Large-scale pancreatic cancer detection via non-contrast CT and deep learning
Kai Cao, Yingda Xia, Jiawen Yao et al.|Nature Medicine|2023
Cited by 295Open Access

Pancreatic ductal adenocarcinoma (PDAC), the most deadly solid malignancy, is typically detected late and at an inoperable stage. Early or incidental detection is associated with prolonged survival, but screening asymptomatic individuals for PDAC using a single test remains unfeasible due to the low prevalence and potential harms of false positives. Non-contrast computed tomography (CT), routinely performed for clinical indications, offers the potential for large-scale screening, however, identification of PDAC using non-contrast CT has long been considered impossible.
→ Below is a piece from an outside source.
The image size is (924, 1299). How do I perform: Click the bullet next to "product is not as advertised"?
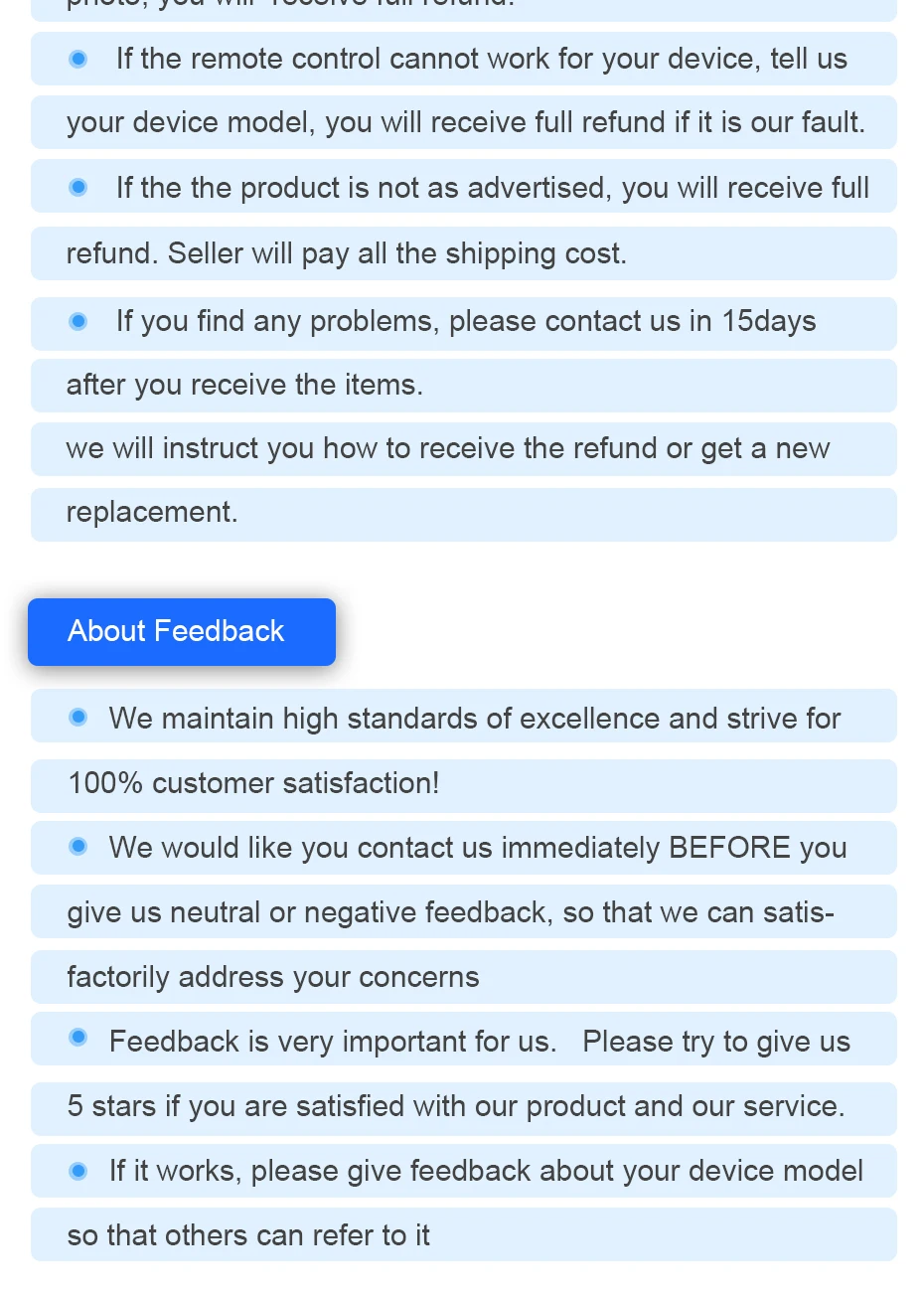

Here, we develop a deep learning approach, pancreatic cancer detection with artificial intelligence (PANDA), that can detect and classify pancreatic lesions with high accuracy via non-contrast CT. PANDA is trained on a dataset of 3,208 patients from a single center. PANDA achieves an area under the receiver operating characteristic curve (AUC) of 0.986-0.996 for lesion detection in a multicenter validation involving 6,239 patients across 10 centers, outperforms the mean radiologist performance by 34.1% in sensitivity and 6.3% in specificity for PDAC identification, and achieves a sensitivity of 92.9% and specificity of 99.9% for lesion detection in a real-world multi-scenario validation consisting of 20,530 consecutive patients. Notably, PANDA utilized with non-contrast CT shows non-inferiority to radiology reports (using contrast-enhanced CT) in the differentiation of common pancreatic lesion subtypes. PANDA could potentially serve as a new tool for large-scale pancreatic cancer screening.